What to do — Search the entries for lines that contain the word "Locate", and report each one found.

Stored data entries —

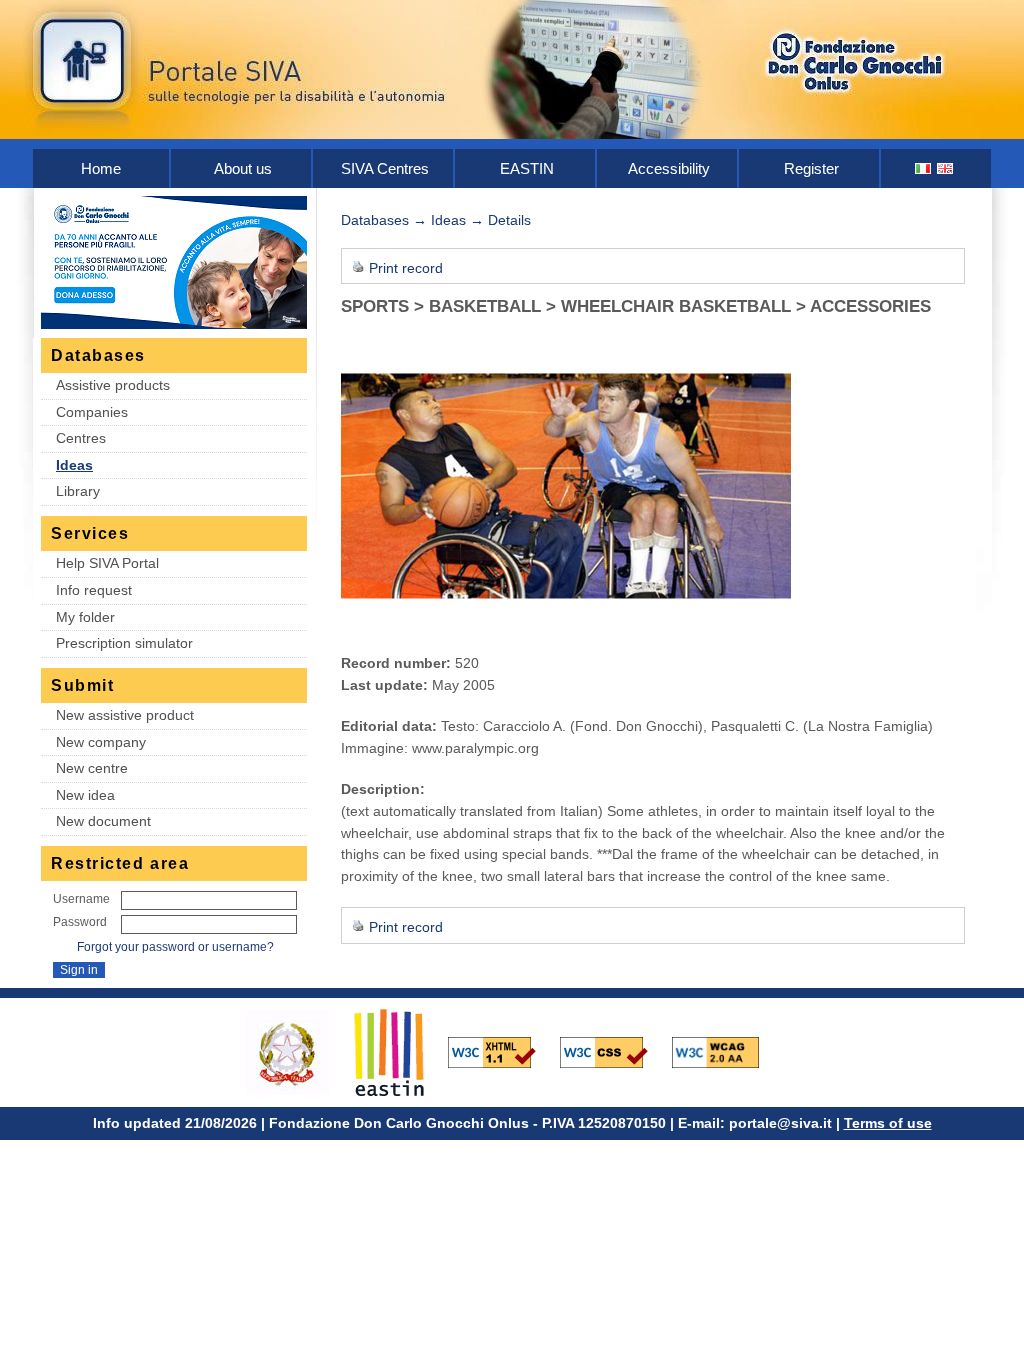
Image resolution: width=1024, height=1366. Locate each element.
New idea (85, 795)
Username (81, 899)
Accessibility (669, 168)
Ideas (74, 465)
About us (243, 168)
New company (101, 742)
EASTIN (527, 168)
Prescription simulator (124, 643)
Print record (406, 268)
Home (101, 168)
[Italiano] (924, 168)
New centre (92, 768)
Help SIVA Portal (107, 563)
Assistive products (113, 385)
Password (80, 922)
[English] (946, 168)
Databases (375, 220)
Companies (92, 412)
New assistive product (125, 715)
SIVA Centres (385, 168)
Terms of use (888, 1123)
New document (103, 821)
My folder (85, 617)
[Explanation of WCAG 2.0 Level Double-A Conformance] (726, 1051)
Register (811, 168)
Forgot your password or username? (175, 947)
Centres (81, 438)
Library (78, 491)
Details (509, 220)
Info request (94, 590)
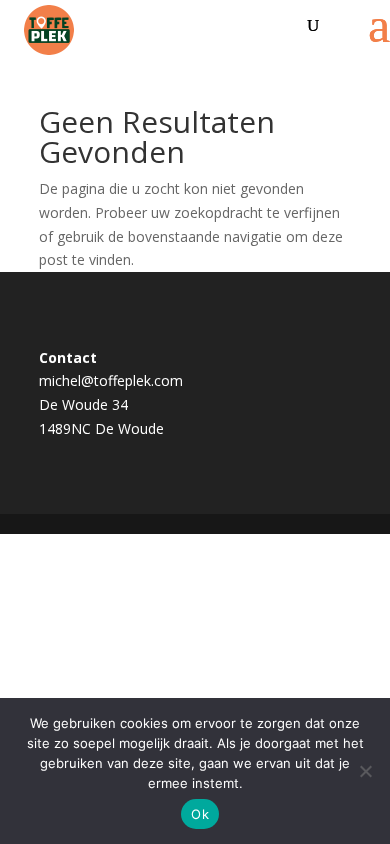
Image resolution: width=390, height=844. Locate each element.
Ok (200, 814)
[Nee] (365, 771)
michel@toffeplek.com (111, 380)
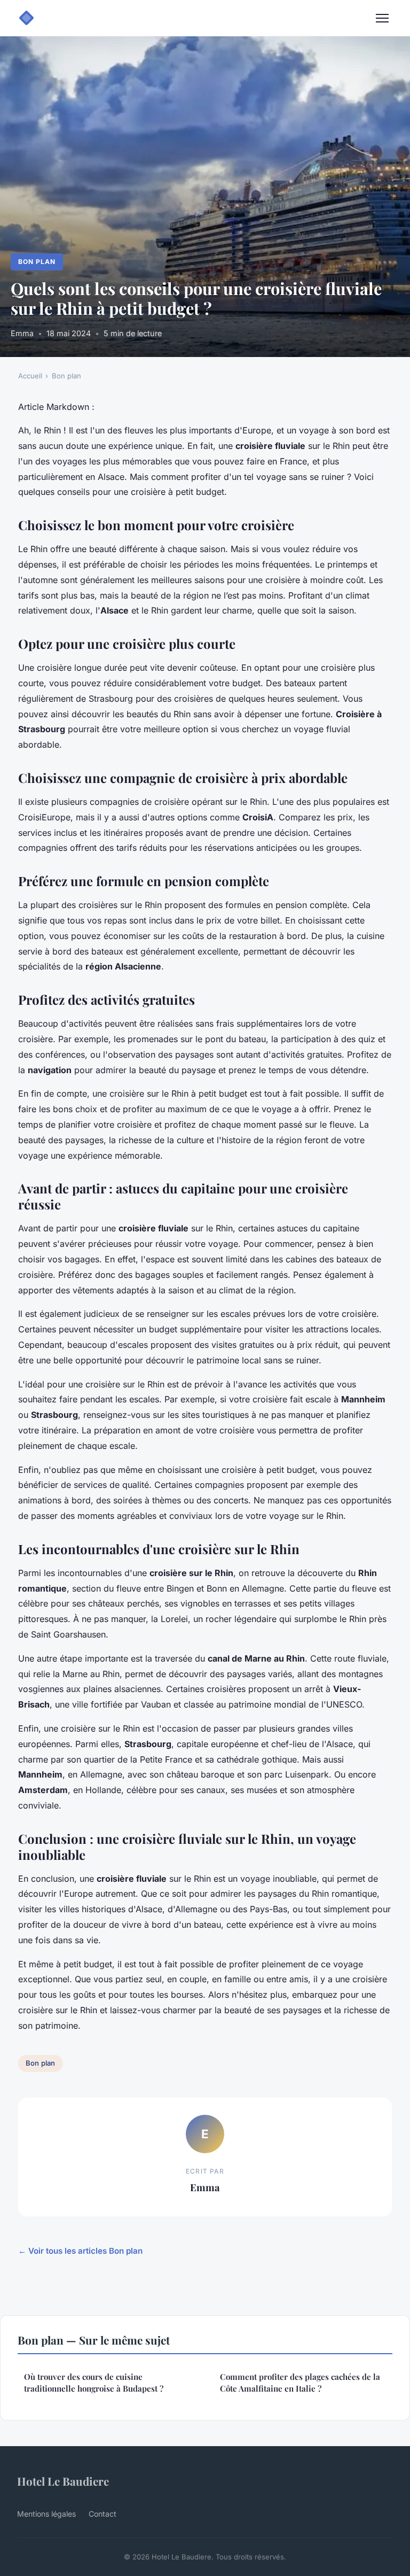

Solution for this exercise —
Image resolution: width=1024, height=1366. Locate each element.
Image resolution: width=390, height=844. Locate each element.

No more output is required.